BY INVITATION. A great leap forward bl-premium-article-image

KUMAR MANGALAM BIRLA Updated - January 24, 2018 at 07:42 PM.

The Budget backs up vision with initiatives, creating a workable formula for growth

Too good to be true? Vibrant with colour and purpose Cranach /shutterstock.com

One of the most striking facts in the Budget speech was that 62 per cent of the resources that are being mopped up through taxes by Centre and States will be effectively controlled by the States now. Following the recommendations of the Finance Commission, this will indeed be a transformational change, giving much more autonomy and control to the State governments.

Of course, what this has meant for the Centre is a far more constrained fiscal space. Nevertheless, the finance minister has chosen to provide a boost to public investments, especially in critical infrastructure sectors such as roads and railways. He has chosen to accordingly phase out the journey towards the medium-term fiscal deficit target of 3 per cent of GDP. At the current stage of the business cycle, this is a rational choice. At the same time, the FM has not taken his eye off fiscal discipline, has managed to achieve the fiscal deficit target for the current year and targeted a small improvement next year.

Bold visions

This Budget will be remembered for the bold and pragmatic vision it has set for the future, backed by a well-rounded and comprehensive package of reforms and new ideas. Having got India’s macroeconomic numbers under control and having re-secured investors’ confidence over the past few months, the FM has sought to reinvigorate growth and investments.

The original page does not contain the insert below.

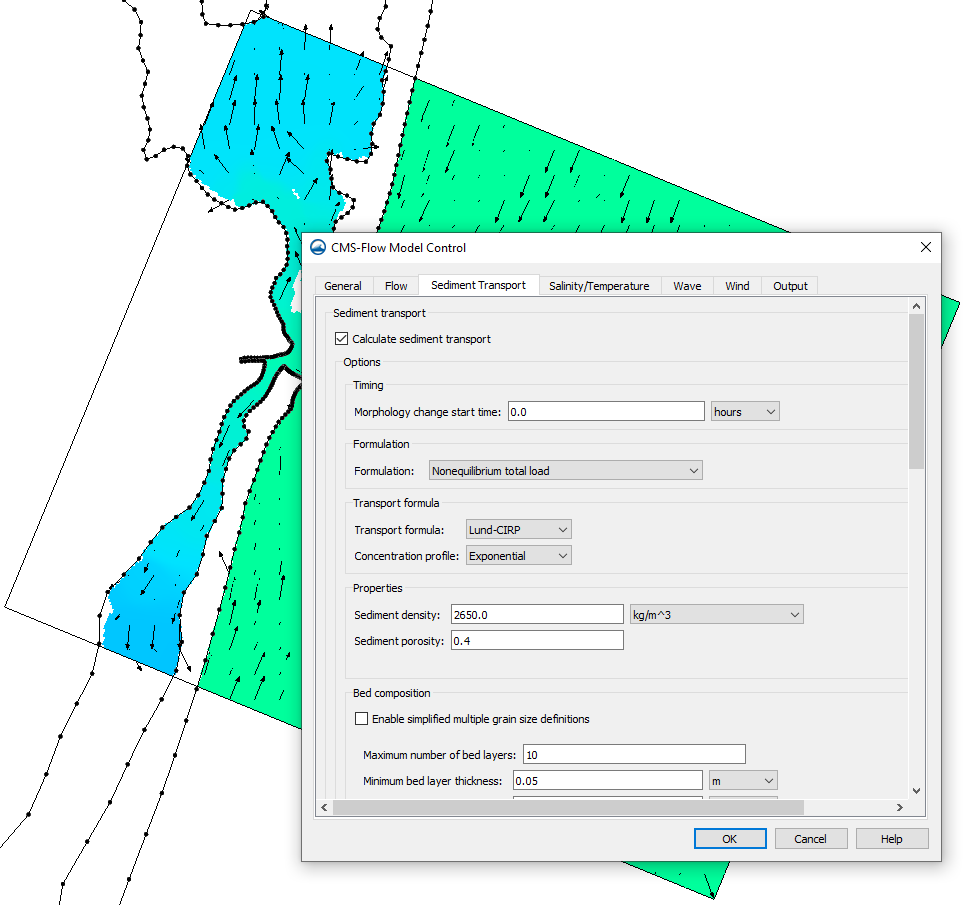Open the Salinity/Temperature tab
This screenshot has height=905, width=966.
599,285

In line with the expectations, infrastructure has received a great focus. There are many initiatives to address the twin needs of the sector — faster clearances and financing needs. These include creation of a fund to refinance infrastructure financing companies, revitalisation of the PPP model, regulatory reforms, steps to reduce the need for multiple prior permissions and offering of new projects in the ‘plug and play’ mode starting with five ultra-mega power projects of 4,000 MW each.

There is also a clear roadmap on taxation. The long-awaited introduction of GST is now slated to be over by April 2016. This would be a great relief for the industry, helping create a common national market. This time, the date with GST seems to be more certain as there appears to be a greater level of consensus.

The corporate tax rate will be brought down to 25 per cent over the next four years. With lower taxation and fewer exemptions, our corporate tax system will get more aligned with international tax system. On GAAR, the clear statement that this would be applicable from 2017 and will be with prospective effect would smoothen the nerves of investors. The abolition of the wealth tax shows the pragmatism of the government.

Money matters

Bringing commodity markets under SEBI and formation of a financial redressal agency across sectors are good steps. The empowerment of a monetary policy committee through a formal monetary policy framework agreement would make the monetary policy setting more professional and autonomous. Gold monetisation scheme and sovereign gold bonds are the other big moves that will help channelise large amounts of savings into more productive uses. New legislations to track down black money and the greater use of integrated databanks to catch the unaccounted income and assets will also help tap the blocked resources.

Another welcome announcement is the move towards a cashless economy. With the introduction of payment banks and the deepening of financial inclusion through the hugely successful Jan Dhan Yojana, this should be an achievable goal over the coming years. Improved access of masses to banking services is also enabling the government to target a nearly ten-fold increase in the scope of direct transfer of benefits. In turn, it will eliminate leakages in delivery of benefits. In future this may also allow the government to curtail its outgo on subsidies without sacrificing the interests of those who need them. The new schemes to create an effective and universal social security system would create safety nets for the poorer sections of the society.

By 2022, the FM wants every Indian household to have adequate access to housing, means of livelihood, electricity, health, education and social security. The Budget backs up this vision with various initiatives, creating a package that should help move our growth closer to our potential in the near-to-medium-term and to meet the aspiration of our youth in the long-term for a stronger, cleaner and more just India. Indeed a great leap forward.